Nel periodo intorno alla riforma (completata nel 1550), l’Islanda fu interessata da un forte influsso tedesco, dovuto ai rapporti commerciali della potente lega mercantile detta Lega anseatica. Un’associazione di mercanti che deteneva di fatto il monopolio sul commercio nell’Europa del Nord nel tardo medioevo. Le idee del luteranesimo iniziarono a prendere piede in Islanda anche sull’impeto generato dai mercanti nord-tedeschi. Il rapporto commerciale con la Germania cessò tuttavia ufficialmente quando il re danese impose un severo monopolio commerciale sull’Islanda nel 1602. Soltanto pochi mercanti danesi autorizzati potevano commerciare, e avevano facoltà di decidere prezzi e condizioni, con il risultato che spesso scambiavano beni di prima necessità avariati con i poveri islandesi a prezzi esorbitanti. Il monopolio danese durò quasi due secoli, e viene ricordato come uno dei periodi più bui della storia islandese.

Il vescovo Guðbrandur Þorláksson

Per tutto il Cinquecento, tuttavia, il commercio fu caratterizzato da un forte elemento tedesco, al punto che il secolo viene definito, nella storiografia islandese, “l’età tedesca”, ed è dunque naturale che fossero i tedeschi a produrre un numero di resoconti (di prima e seconda mano) basati sulle loro – spesso davvero limitate – esperienze in Islanda.

Un punto davvero basso di questo genere si è toccato con un poemetto satirico composto dal mercante tedesco Göris Peerse, che pare abbia visitato l’Islanda brevemente in diverse occasioni, in cui gli islandesi sono dipinti come delle bestie incivili che vivono in buche infestate dalle pulci, sono dedite al bere senza disciplina e autocontrollo e, addirittura “dormono in dieci o più nello stesso letto, uomini e donne insieme, russando e scoreggiando come un mucchio di maiali”.

Questo poemetto fu preso come fonte da autori successivi e le storture contenute in esso vennero riciclate come informazioni valide in altri resoconti geografico-antropologici.

Arngrímur “lærði” Jónsson

Per rispondere all’andazzo, su incitazione del vescovo di Hólar, Guðbrandur Þorláksson (autore della prima traduzione completa della Bibbia in islandese), lo studioso Arngrímur Jónsson, detto lærði (il sapiente), compose un trattatello, “Brevis commentarius de Islandia”, una descrizione geografica e antropologica del Paese dove, con tono polemico, l’autore risponde in modo veemente alle infamie perpetrate dagli autori continentali a danno della reputazione del suo popolo.
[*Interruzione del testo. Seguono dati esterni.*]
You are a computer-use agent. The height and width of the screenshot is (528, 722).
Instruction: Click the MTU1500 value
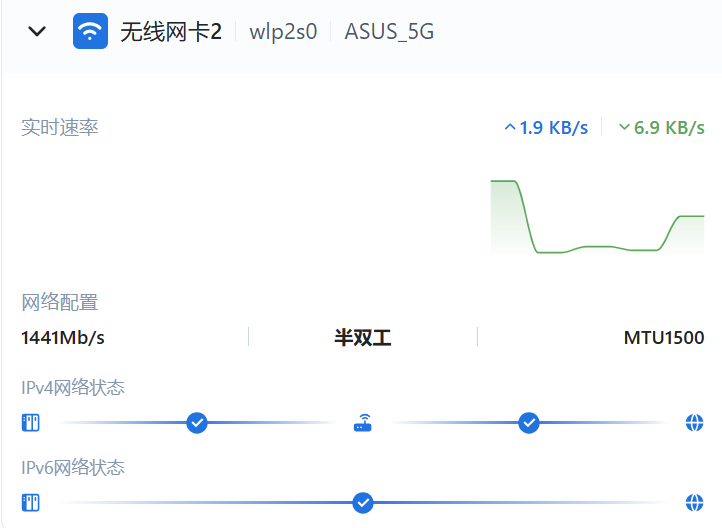(664, 338)
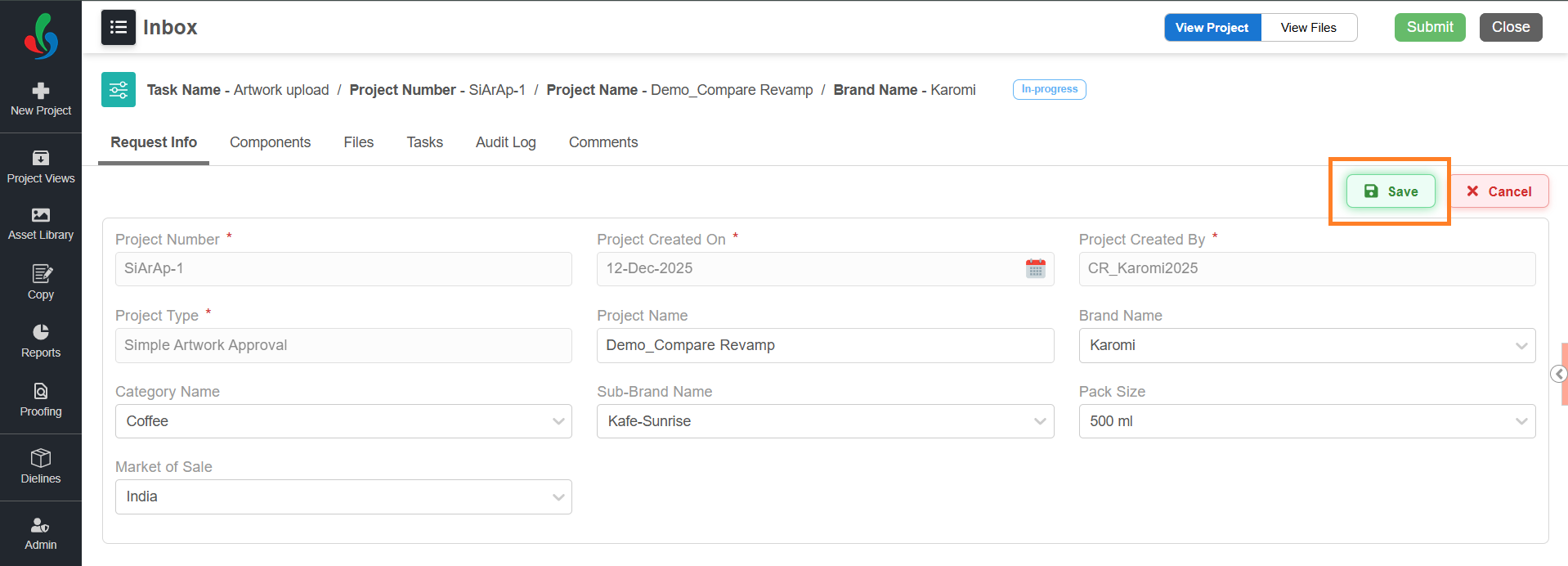Open the Asset Library icon
1568x566 pixels.
pyautogui.click(x=41, y=215)
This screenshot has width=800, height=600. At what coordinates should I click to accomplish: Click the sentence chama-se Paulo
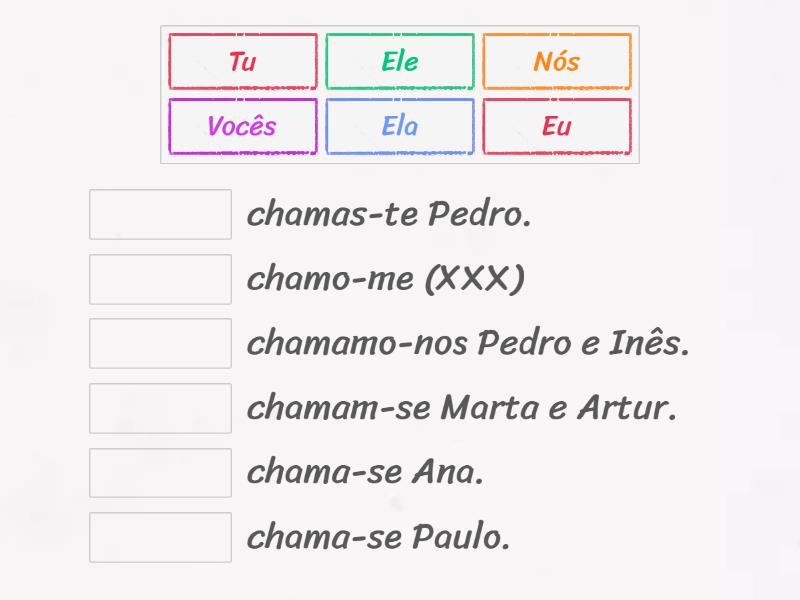point(378,537)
Il libro fu stampato a Copenhagen nel 1593 ed ebbe una vasta diffusione, come testimoniato dalla presenza di sue copie in moltissime collezioni in tutta Europa.

L’effetto desiderato non fu però ottenuto, purtroppo, perché i miti e le esagerazioni sull’Islanda continuarono (e come sapete continuano tutt’ora!), ma il libello ebbe il merito di stimolare l’interesse antiquario per la storia islandese, particolarmente in Danimarca, risvegliando la corsa allo studio per il passato medievale non solo islandese ma anche nordico in generale.

In occasione dell’anniversario della nascita di Arngrímur, nel 1968, è stata prodotta una ristampa della primissima edizione del suo libro. Sono riuscito a procurarmene una copia – pagata abbastanza salata – dopo diverse ricerche perché è ormai poco reperibile, ma sono davvero contento di aver potuto aggiungere questo gioiellino alla mia libreria.